Number Lab was an early athleisure fashion brand, which was recognized for its contribution to the category by being chosen as a finalist for the Ecco Domani Fashion Foundation award and in the International Woolmark Prize competition (in the menswear category). In 2012, Number Lab was selected to join the Council of Fashion Designers of America (CFDA) fashion program in 2012 alongside CFDA winner Johnathan Simikhai, Ecco Domani Fashion Foundation Award Winner Timo Weiland and Project Runway's Daniel Vosovic.

== Men's fashion ==
Number Lab, founded by former architect Luis Fernandez and Greg Lawrance, was originally launched under the trade name 429 Life in 2004 and changed its brand name to Number Lab in 2008. At that time, RLX, Zegna Sport, Prada Sport and Number Lab (429) existed in the nascent "athleisure" sector. Number Lab was nominated and selected as a finalist for the Ecco Domani Fashion Foundation award for the menswear category and the International Woolmark Prize competition.

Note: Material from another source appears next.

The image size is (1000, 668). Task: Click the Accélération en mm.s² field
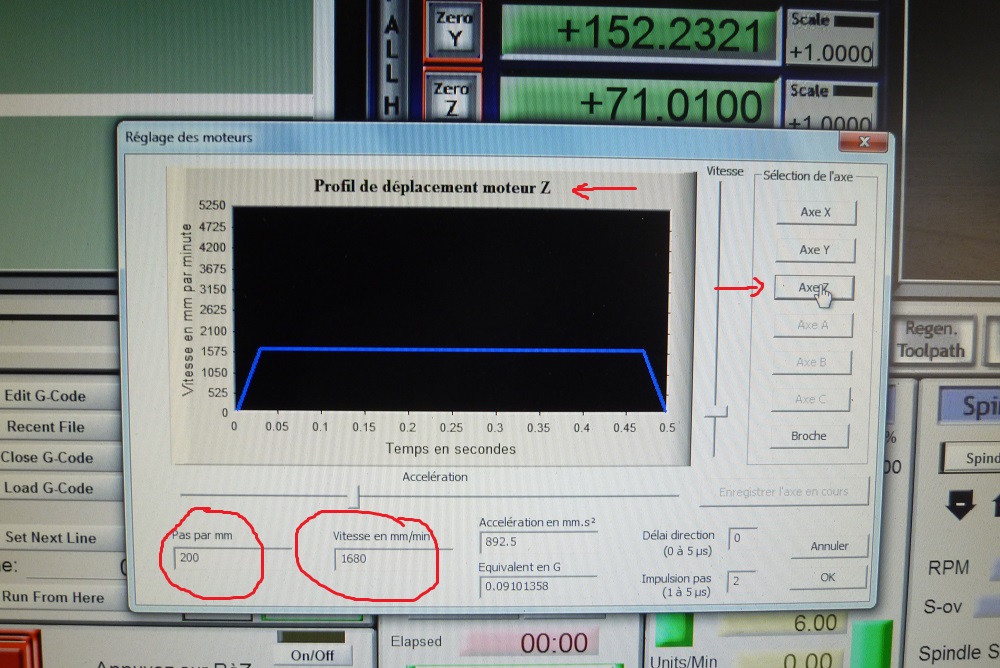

In 2012, Number Lab was chosen to join the Council of Fashion Designers of America (CFDA) fashion incubator in company with CFDA winner Johnathan Simikhai, Ecco Domani Fashion Foundation Award Winner Timo Weiland, Burkman Bros and Project Runway's Daniel Vosovic. Other notable CFDA program members include Prabal Gurung, Bibhu Mohapatra and Waris Ahluwalia-House of Waris.

In 2012, Annie Leibowitz photographed Number Lab designs on actor Jonathan Groff for a two-page feature in the July issue of Vanity Fair.

Number Lab hosted presentations and runway shows during Mercedes-Benz New York Fashion Week which were held at venues in New York City including Milk Studios and The Standard Hotel. Number Lab also collaborated with corporate partners Gillette, W Hotels and M·A·C Cosmetics to co-finance its runway shows. In 2011, Number Lab was invited to show at Aspen Fashion Week and in 2012, E! Entertainment Network covered the company's Fall-Winter 2012 runway show at Milk Studios. In 2011, the company opened its first brick-and-mortar location in New York City.